Lo abbiamo visto ieri, ma ormai non è certo una novità. L’inclusive marketing sta diventando una “sana” abitudine di molti brand. Ci troviamo a vivevere ogni giorno di più, in una società che ha bisogno di vedere rispettata e celebrata ogni tipo di diversità, probabilmente proprio per fare in modo che a lungo andare, diventi un caratteristica. L’inclusive marketing nasce, infatti, dal bisogno che il consumatore sta sempre più manifestando, di sentirsi rappresentato dal brand in ogni sfaccettatura.
Quali sono gli obiettivi dell’inclusive marketing?
Creare strategie di comunicazione e contenuti che si rivolgano alle diverse identità della sfaccettata società in cui viviamo. Mettersi in connessione e consentire a categorie solitamente sotto-rappresentate, di riconoscersi in modelli e messaggi e rilevanti. Sono questi gli obiettivi principali di un approccio che vuole essere sempre più srategico, includendo nuovi target.
Non solo parole ma fatti concreti
Molte più persone hanno la possibilità di entrare in connessione con i brand che, finalmente, danno voce alle varie diversità, aprendo la strada ad un cambiamento sociale positivo sia in termini di visibilità, che di accettazione e rappresentazione.
Certo è, che qualunque utente ha bisogno di fatti concreti. E allora:
Come si fa inclusive marketing?
Già nel 2020, un’indagine pubblicata da da Salesforce, impresa di cloud computing di San Francisco, faceva notare che il 90% dei consumatori sosteneva che le aziende abbiano la responsabilità di andare oltre al profitto, impegnandosi a migliorare il mondo in cui viviamo.
Ma quali sono le linee guida da non perdere di vista per una buona strategia di inclusive marketing?
Il tono di voce
È bene considerare attentamente quali argomenti trattare, con quale soggetto farlo e attraverso quale messaggio: il tono di voce è il primo mezzo per catturare l’attenzione e l’interesse delle persone, perciò deve essere rispettoso e coinvolgente, consapevole del tema trattato.
Intenzionalità delle parole
Un uso efficace del linguaggio, come ricorda Siegel nel suo articolo, può rendere più rilevante e personale un messaggio.
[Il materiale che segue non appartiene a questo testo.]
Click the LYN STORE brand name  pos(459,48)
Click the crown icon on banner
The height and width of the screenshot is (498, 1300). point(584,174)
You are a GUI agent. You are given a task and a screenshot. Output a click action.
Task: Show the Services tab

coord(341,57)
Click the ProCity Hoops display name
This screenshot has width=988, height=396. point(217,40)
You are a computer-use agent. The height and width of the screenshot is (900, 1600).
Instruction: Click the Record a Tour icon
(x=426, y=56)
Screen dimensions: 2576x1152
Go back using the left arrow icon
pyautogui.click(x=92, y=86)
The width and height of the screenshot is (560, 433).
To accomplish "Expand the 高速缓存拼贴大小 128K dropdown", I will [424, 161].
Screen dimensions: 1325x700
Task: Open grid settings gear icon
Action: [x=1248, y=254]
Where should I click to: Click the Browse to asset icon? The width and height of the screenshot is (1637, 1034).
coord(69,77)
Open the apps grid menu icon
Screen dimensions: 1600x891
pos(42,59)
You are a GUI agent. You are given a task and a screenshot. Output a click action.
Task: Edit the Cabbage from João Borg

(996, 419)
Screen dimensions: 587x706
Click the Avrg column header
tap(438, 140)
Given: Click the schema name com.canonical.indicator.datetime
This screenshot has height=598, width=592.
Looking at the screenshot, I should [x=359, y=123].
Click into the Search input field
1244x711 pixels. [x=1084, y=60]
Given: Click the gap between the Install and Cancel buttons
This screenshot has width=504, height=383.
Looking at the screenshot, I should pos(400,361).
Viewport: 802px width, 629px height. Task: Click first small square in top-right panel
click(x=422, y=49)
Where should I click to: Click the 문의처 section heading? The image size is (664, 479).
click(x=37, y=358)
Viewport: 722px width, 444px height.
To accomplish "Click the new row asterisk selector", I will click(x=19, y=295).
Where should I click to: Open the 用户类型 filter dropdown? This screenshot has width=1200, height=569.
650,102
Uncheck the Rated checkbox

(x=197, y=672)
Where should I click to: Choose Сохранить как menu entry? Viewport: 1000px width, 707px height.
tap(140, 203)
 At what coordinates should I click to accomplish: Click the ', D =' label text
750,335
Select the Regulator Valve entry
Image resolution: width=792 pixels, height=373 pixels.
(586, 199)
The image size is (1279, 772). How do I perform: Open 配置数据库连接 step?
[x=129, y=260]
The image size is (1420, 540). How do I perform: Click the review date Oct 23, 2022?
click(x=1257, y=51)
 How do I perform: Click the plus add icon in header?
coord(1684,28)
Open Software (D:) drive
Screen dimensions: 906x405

Le parole vanno infatti scelte accuratamente, affinché ogni termine, simbolo o frase non offenda o crei equivoci in chi legge.
Rappresentazione
Le persone vogliono vedere sé stesse rappresentate: ciò le fa sentire ascoltate, viste, motivate. Chiedersi, prima di lanciare una campagna ad esempio, se si è dato spazio a voci e storie diverse è un buon modo per dare opportunità a tutti e correre ai ripari quando ciò non è avvenuto.
Contesto
Pensare sempre al contesto in cui viene fruito un contenuto e di quale significato viene vestito: parliamo di influenze culturali, storiche, sociali che possono rendere un messaggio potenzialmente negativo o dannoso.
No all’appropriazione
Utilizzare elementi, riferimenti culturali di una minoranza senza onorarli e comprenderli è uno degli errori in cui è più facile incorrere: è necessario rivolgersi a persone che facciano parte della cultura a cui vogliamo fare riferimento per essere sicuri di essere rispettosi, dando voce e celebrando storie autentiche e corrispondenti alla realtà.
Lavorare per contro-stereotipi
Non c’è migliore rappresentazione di un contro-stereotipo per dare visibilità a situazioni che spesso vengono cancellate da una visione troppo superficiale della nostra società. Qualche esempio? Mostrare più CEO donne è un buon modo per dare rappresentanza a realtà che già esistono, ma non sempre sono prese in considerazione.